How do foot orthotics work?

The idea of foot orthotic dosing may be getting some more awareness in recent times. It is using the analogy of drugs or medication dosage. Every person who is on a different drug or medicine for a medical condition will need to in principle taking an individual measure or volume of that drug. The same needs to be the situation for foot supports. A distinct “dose” of foot supports really needs to be used. Many times foot supports are typically used the identical dosage of foot orthotic, particularly in studies or research. An episode of the weekly podiatry livestream, PodChatLive dealt with this issue. The hosts of the livestream talked with Simon Spooner to attempt to highlight some of the constraints of foot orthotics analysis based on the concept. They brought up the way in which clinicians should be watching all findings from research made in the framework of the limitations. They reviewed as to what “perfect” foot orthotic research might look like, the points we might want to ‘measure’ as well as the apparent discussion between your lab and the clinic. Most significantly they pointed out precisely what ‘dosing’ is, and how it will help us answer concerns that are presently left unanswered.

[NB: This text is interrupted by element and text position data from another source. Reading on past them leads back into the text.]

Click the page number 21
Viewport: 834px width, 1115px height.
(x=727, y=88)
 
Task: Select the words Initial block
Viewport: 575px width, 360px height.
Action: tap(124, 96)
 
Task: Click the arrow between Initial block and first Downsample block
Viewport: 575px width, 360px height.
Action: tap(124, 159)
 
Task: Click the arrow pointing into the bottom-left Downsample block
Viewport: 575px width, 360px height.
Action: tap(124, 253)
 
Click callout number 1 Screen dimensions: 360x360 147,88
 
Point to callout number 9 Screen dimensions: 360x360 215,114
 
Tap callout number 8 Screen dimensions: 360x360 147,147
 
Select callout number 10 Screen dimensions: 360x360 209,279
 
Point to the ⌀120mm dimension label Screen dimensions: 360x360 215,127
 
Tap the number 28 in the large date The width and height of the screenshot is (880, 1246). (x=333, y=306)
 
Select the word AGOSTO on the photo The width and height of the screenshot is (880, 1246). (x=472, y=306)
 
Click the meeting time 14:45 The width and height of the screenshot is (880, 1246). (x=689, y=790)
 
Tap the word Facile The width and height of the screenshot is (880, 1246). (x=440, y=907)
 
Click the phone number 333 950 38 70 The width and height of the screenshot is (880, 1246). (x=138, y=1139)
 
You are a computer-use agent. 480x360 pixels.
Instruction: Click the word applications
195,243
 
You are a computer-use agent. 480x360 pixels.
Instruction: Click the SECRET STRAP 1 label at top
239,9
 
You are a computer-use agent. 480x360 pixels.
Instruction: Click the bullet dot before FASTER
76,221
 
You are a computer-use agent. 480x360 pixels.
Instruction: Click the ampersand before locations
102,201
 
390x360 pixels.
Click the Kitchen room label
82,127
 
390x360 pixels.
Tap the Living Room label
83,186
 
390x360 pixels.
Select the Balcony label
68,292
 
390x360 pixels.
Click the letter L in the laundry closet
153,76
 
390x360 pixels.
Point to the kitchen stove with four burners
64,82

Dr Simon Spooner qualified as a Podiatrist in 1991 graduating from the University of Brighton in the UK, and in addition to his BSc in Podiatry, he ended up being given the Paul Shenton prize for his research into callus. Then he continued to complete his PhD in Podiatry from the University of Leicester in 1997, where he examined the causes and therapy for inherited foot conditions. Simon is now the Director of Podiatry at Peninsula Podiatry. His practice specialties include exercise medicine, foot orthotics, and children and adult foot and gait abnormalities. Along with his own clinical practice, he has published many research articles on podiatric care and has delivered lectures at both national and worldwide conventions, and furnished postgraduate training for many NHS Trusts.